__What to do__: Where does the string "text" appear in the records? Copy every line that contains it.

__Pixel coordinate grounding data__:
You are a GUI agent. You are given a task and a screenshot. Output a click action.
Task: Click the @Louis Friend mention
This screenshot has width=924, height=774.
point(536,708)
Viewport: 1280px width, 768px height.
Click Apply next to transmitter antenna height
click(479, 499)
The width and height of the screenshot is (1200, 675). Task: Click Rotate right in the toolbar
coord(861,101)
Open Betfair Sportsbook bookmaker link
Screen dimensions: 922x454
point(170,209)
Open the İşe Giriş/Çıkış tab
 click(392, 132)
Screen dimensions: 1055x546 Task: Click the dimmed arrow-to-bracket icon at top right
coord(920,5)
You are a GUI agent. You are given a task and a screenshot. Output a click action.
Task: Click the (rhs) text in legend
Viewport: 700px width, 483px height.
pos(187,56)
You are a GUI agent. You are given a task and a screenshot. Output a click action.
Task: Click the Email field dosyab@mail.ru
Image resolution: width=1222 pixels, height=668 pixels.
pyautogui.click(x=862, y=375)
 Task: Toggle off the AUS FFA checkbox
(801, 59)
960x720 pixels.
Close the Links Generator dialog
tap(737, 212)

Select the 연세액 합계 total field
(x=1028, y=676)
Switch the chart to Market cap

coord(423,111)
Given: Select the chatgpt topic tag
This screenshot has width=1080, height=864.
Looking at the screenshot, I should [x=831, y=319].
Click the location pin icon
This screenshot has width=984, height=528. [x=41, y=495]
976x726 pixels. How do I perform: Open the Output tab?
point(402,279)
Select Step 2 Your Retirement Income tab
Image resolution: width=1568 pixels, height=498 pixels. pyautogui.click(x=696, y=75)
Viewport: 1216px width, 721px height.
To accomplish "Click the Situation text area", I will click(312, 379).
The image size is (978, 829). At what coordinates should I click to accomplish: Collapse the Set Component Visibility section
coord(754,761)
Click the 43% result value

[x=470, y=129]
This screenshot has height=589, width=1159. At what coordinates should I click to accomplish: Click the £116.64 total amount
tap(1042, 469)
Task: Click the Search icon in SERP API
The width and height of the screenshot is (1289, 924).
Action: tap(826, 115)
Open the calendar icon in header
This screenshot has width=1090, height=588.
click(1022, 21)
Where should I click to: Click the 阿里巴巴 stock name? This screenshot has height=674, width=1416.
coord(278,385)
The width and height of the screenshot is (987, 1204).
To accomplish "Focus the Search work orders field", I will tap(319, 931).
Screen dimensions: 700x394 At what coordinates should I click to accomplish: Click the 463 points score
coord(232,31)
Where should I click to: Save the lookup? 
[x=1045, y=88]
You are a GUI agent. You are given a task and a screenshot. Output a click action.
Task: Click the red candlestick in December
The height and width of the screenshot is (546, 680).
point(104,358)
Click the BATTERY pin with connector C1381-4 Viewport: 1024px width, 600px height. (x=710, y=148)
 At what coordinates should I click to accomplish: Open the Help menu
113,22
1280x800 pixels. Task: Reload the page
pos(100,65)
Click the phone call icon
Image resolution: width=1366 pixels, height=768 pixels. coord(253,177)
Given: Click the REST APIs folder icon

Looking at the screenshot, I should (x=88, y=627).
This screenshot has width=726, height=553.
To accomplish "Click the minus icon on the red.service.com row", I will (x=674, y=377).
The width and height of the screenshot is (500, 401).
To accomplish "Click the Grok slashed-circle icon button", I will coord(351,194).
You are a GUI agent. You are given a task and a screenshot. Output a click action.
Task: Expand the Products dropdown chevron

__Answer to this problem__:
Task: Click the (rhs) text in legend
To accomplish "Click the Situation text area", I will click(312, 379).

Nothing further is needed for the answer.